ソーシャルレンディング事業者も、自らの営業者報酬が必要ですから、
わたしたち個人投資家へと還元される利回りに、数パーセント(1パーセント前後から、高い場合は5パーセント前後)が上乗せされた金利を、
借り手企業は、支払っているのです。
ソーシャルレンディングファンドの高い利回りは、借り手企業が支払っている高い金利の裏返しでもある、ということですね。
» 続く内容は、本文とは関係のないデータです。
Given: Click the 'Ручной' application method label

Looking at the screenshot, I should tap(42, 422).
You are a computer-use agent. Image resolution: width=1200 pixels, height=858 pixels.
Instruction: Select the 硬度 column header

高利回りで借りる事業者=低い利回りで資金調達ができない事業者
私は本業で、一般企業の財務関係の仕事に関与することが多くあります。
そんな私が、ごく常識的と考えているのは、
資金調達コストが高い会社 = 対外信用能力が低い会社
ということです。
例えば、対外信用力が高い会社の場合、パッと社債を発行すれば、ほんの雀の涙ほどの金利で、多額の資金調達が可能です。
年利10パーセント前後もの高い金利を支払って、ソーシャルレンディング事業者(=ノンバンク)から資金調達をしなければいけない会社、となると、
私の個人的な考えとしては、あまり、対外信用力は、高くないのでは、と、思ってしまいます。
ソーシャルレンディング事業者からすれば、自分のお金を貸し出すわけではない。
ソーシャルレンディングファンドにおいて、ソーシャルレンディング事業者が自ら相乗りで融資するケースは、決して、多くありません。
ソーシャルレンディング事業者としては、
借り手企業に対して資金を貸し付けることで、営業者報酬をゲットできます。
しかし、貸し付ける資金の原資は、
投資家からのファンドへの匿名組合出資金であり、
ソーシャルレンディング事業者がこれまで稼いできた資金、などでは、ありません。
ソーシャルレンディング事業者を、貸金業事業者、としてシンプルに考えると、
・自分で貸付金をすべて工面して、それを貸し付けて、金利を得るのが、いいか、
・手取りの金利は多少安くなってもいいから、資金を投資家から募る形にして、第三者に貸しつけ、自分はあくまでも、営業者報酬を狙うのが、得策か、
ということを考えているわけです。
ものすごく、うがった見方をしてしまえば、
借り入れを希望する企業が、ソーシャルレンディング事業者のところに、相談にいった場合、
内容によっては、ソーシャルレンディング事業者が、
「わざわざファンドを組成せず、当社が自費で融資しますよ」
というケースだって、あるのではないでしょうか。
そして、それに該当しないような案件を、
ソーシャルレンディングファンドとして、組成している、という見方も、出来なくは、ないのではないでしょうか。
とにかく、高利回りばかりを売りにするソーシャルレンディング事業者については、要注意だと、私は個人的に、思います。